Anton87 / uimafit

Automatically exported from code.google.com/p/uimafit
0 stars 0 forks source link

@ConfigurationParameter - name should default to name of annotated field without class name #70

Closed GoogleCodeExporter closed 8 years ago

GoogleCodeExporter commented 8 years ago
Currently the name of an annotated field defaults to classname + "." + field. 
It should only default to "field".

My code is littered with lines like:

public static final String PARAM_SOME_PARAMETER = "someParameter";
@ConfigurationParameter(name = PARAM_SOME_PARAMETER)
private String someParameter;

It would be nice to be able write something like:

@ConfigurationParameter
private String someParameter;

AnalysisEngine ae = createPrimitive(MyAE.class, "someParameter", "someValue");

What is again the reason why the fully qualified name of the class is prefixed 
to the field?

Original issue reported on code.google.com by richard.eckart on 25 Mar 2011 at 10:12

GoogleCodeExporter commented 8 years ago
Presumably to distinguish between multiple annotators that all have, e.g. an 
"outputDirectory" parameter? Moreover, your second version with the 
"someParameter" literal looks error prone to me - you'll get a runtime error on 
a typo instead of a compile time error like you would with PARAM_SOME_PARAMETER.

That said, ClearTK is littered with code that looks like:

  @ConfigurationParameter
  private boolean someParameter;

  public static final String PARAM_SOME_PARAMETER = ConfigurationParameterFactory.createConfigurationParameterName(MyClass.class, "someParameter");

We struggled for a while to simplify that, but since the parameter name needs 
to be available statically, there didn't seem to be any way to get to something 
simpler like:

  @ConfigurationParameterName
  public static final String PARAM_SOME_PARAMETER;

Original comment by steven.b...@gmail.com on 25 Mar 2011 at 11:32

GoogleCodeExporter commented 8 years ago
Yes - the name collision is the main reason at this point.  One should not 
worry when, say, building an aggregate analysis engine whether or not two 
parameters have the same name or not.  By fully specifying the location of the 
member variable that is annotated as a configuration parameter, they will never 
collide by default.

Another reason that we had that is not nearly so important now is that when you 
are wading through a sea of descriptor files it can be difficult to remember 
where configuration parameters came from.  This is especially true when you 
dynamically load implementations of Initializable as we are fond of doing.  

I also agree with Steve that it is not good practice to use literals as you did 
in your wouldnt-it-be-nice example above.  We are fairly strict about always 
using a constant when referring to config param names.  

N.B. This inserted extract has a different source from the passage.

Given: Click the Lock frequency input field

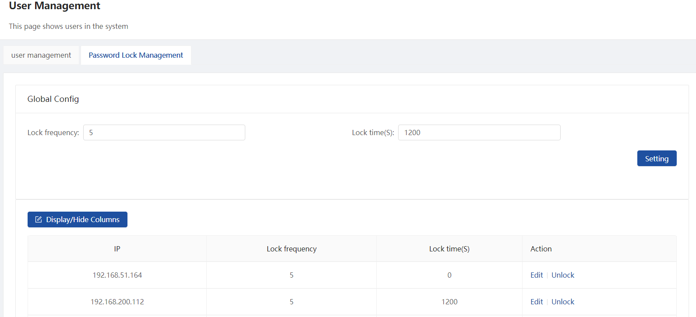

Original comment by phi...@ogren.info on 26 Mar 2011 at 3:21

GoogleCodeExporter commented 8 years ago
I am aware that my example is prone to runtime errors due to a typo. Please 
ignore this for the time being - not in all scenarios is it possible to access 
constant strings.

The name collision argument seems a flawed to me. You seem to assume that a 
pipeline contains only once instance of a particular component class. I do have 
pipelines that include multiple instances of a single analysis engine class 
with different configurations. With our without the class name prefix, there 
would be collisions.

I do not understand how you can have collisions at all when components are 
instantiated with e.g. createPrimitive(AE.class, "param", "value"). It is 
completely clear that param belongs to AE and to no place else. Can you make an 
example where a collision happens? 

For Inizializables the situations is similar. You cannot include multiple 
Initializables with different configurations. When I want to "forward" certain 
parameters to a strategy plugin (read Initializable), I usually define a 
parameter prefix in the host component, then strip the prefix off before 
passing the parameter values on to the strategy plugin, e.g.:

String PARAM_NAMING_PREFIX = "naming.";
createPrimitive(XWriter.class,  
XWriter.PARAM_NAMING_PREFIX+InitializableFileNamer.PARAM_EXT, ".txt");

So far I didn't have the need, but this could easily be extended to support 
multiple strategy plugin instances:

createPrimitive(XWriter.class,  
XWriter.PARAM_NAMING_PREFIX+"1."+InitializableFileNamer.PARAM_EXT, ".txt");
createPrimitive(XWriter.class,  
XWriter.PARAM_NAMING_PREFIX+"2."+InitializableFileNamer.PARAM_EXT, ".rtf");
createPrimitive(XWriter.class,  
XWriter.PARAM_NAMING_PREFIX+"3."+InitializableFileNamer.PARAM_EXT, ".doc");

Original comment by richard.eckart on 26 Mar 2011 at 3:45

GoogleCodeExporter commented 8 years ago
You may be right that it isn't so easy to have configuration parameters 
collide.  My initial frustration with unqualified parameter names was that I 
could never remember where they came from (back when I used xml descriptor 
files.)  

I guess the only thing I can think of off the top of my head is if a single 
instance of an AE instantiates two different implementations of Initializable 
and they have the same parameter names, then that would be a collision.  That 
doesn't seem so unlikely.  For example, I often create interfaces for my 
feature extractors and load several up at a time.  These things often look like 
variations of each other and so it would be reasonable that they would have the 
same names for some of their parameters (though I can't think of one off the 
top of my head.)  

Original comment by phi...@ogren.info on 26 Mar 2011 at 4:21

GoogleCodeExporter commented 8 years ago
So to summarize:

Fully qualified names could possibly avoid collisions in some extreme cases, 
but none of us actually have code where they do.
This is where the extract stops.